The CNN model was compiled using the Adam optimizer and SparseCategoricalCrossentropy loss function. SparseCategoricalCrossentropy is a loss function used for multiclass classification problems in deep learning models such as neural networks. The convolutional layers utilized 64 filters with kernels, followed by max pooling, and the model architecture included three convolutional blocks before flattening and two dense layers (see Table 4). For model training, structured hyperparameter searches like grid search for critical parameters (e.g., learning rate) and random search for architectural choices were implemented. Finally, the model adopted the Adam optimizer with a learning rate of 0.001 and the batch size was set to 32. The model was trained for 100 epochs with early stopping (patience = 30) to halt training if validation performance plateaued, ensuring computational efficiency while maintaining model accuracy.

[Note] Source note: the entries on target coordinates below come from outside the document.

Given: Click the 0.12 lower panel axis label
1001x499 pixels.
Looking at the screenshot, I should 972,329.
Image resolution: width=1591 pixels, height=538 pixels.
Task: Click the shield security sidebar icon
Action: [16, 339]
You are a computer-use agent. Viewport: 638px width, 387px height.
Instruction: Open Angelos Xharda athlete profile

These experiments were carried out to verify and compare the Fréchet, DTW, and CNN methods for time series curve similarity. Through experimentation, it was found that all three methods did not require the time series curves to be aligned on the time axis and could handle time series curves of different lengths. The CNN learning model could tolerate anomalies and distortions in all types of time series curves and obtained more accurate results than the Fréchet and DTW algorithms.
The results presented in Table 5 demonstrate the validity of both the Fréchet and DTW algorithms in accurately categorizing the test cases from Scenario 1 and 5. Scenario 1 consisted of 200 real cases split between two shape categories: W and M shapes. The DTW algorithm correctly distinguished between these two categories with accuracies of 97% and 98% (values adjacent to the (|) are based on real cases in SensorData and FinData, respectively). Comparatively, the Fréchet algorithm achieved 86% and 79% accuracy in categorizing the test cases of these two shape types. This evidence supports the superior validity of the DTW algorithm over the Fréchet algorithm for this classification task.

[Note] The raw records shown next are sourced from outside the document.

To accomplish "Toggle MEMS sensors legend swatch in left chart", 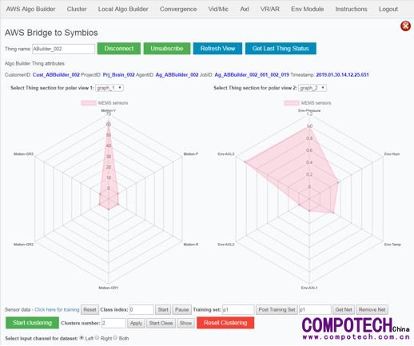I will [89, 103].
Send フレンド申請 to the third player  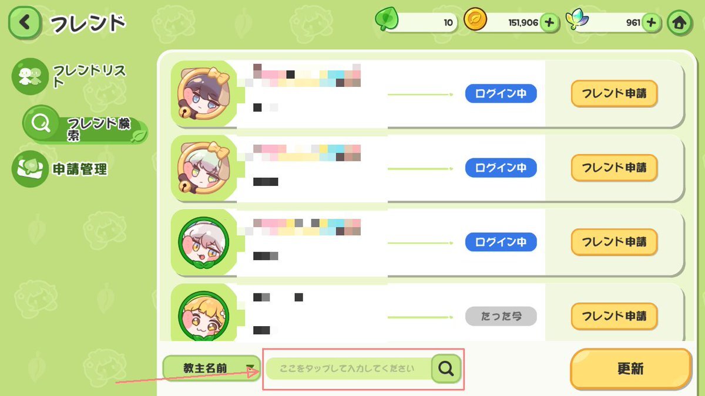click(614, 242)
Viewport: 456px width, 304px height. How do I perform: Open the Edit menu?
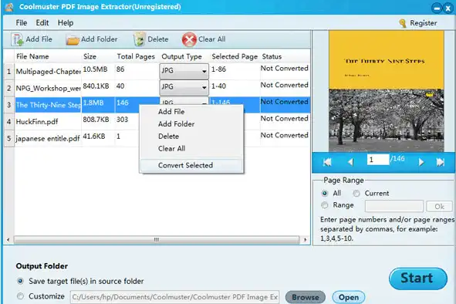pos(42,23)
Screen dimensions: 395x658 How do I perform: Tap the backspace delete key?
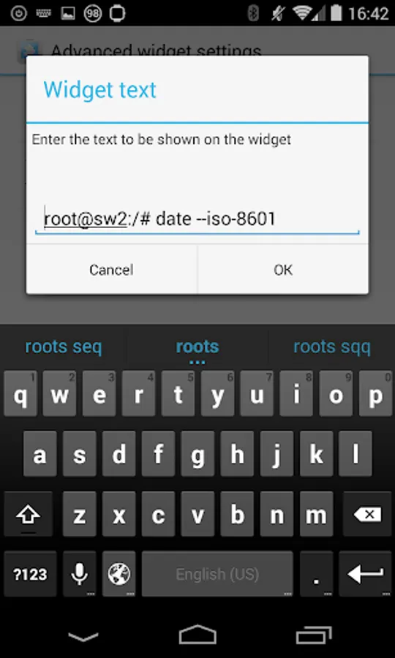pyautogui.click(x=367, y=514)
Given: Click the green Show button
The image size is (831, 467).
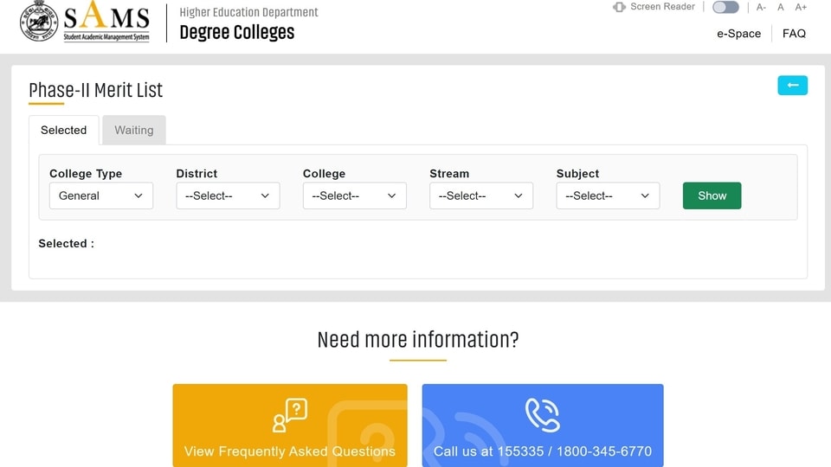Looking at the screenshot, I should [x=712, y=196].
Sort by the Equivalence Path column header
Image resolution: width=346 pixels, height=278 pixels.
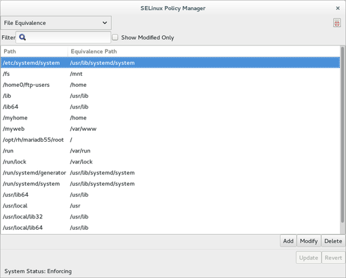coord(204,52)
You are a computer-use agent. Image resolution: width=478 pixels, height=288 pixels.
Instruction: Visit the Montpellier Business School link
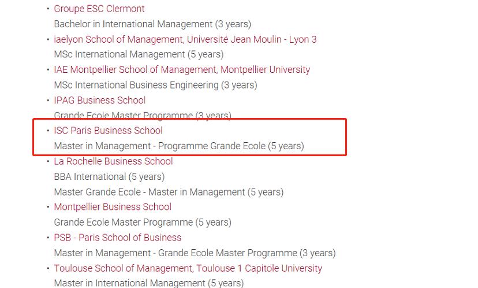113,207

Figure 6 shows the accuracy achieved by the Fréchet and DTW algorithms in identifying different combinations of time series pattern shapes across test Scenarios 1 through 4. The x-axis lists the test scenario IDs, each representing a different set of pattern shapes to be distinguished. The y-axis shows the accuracy values. This highlights how the accuracy of both algorithms degraded when more pattern categories, especially the random “Other” shape, were introduced.
Referring to Figure 6, in test Scenario 1 (200 real cases, [W, M]), only two shapes are observed (W and M). Fréchet accuracy declines sharply (from 79–88% to 16–17%) with the inclusion of the “Other” category (Scenario 4), while DTW shows higher robustness but still experiences a significant drop (from 97–98% to 47–66%). As the number of shape categories increases, particularly with the addition of a random/arbitrary shape, the accuracy of both algorithms declines.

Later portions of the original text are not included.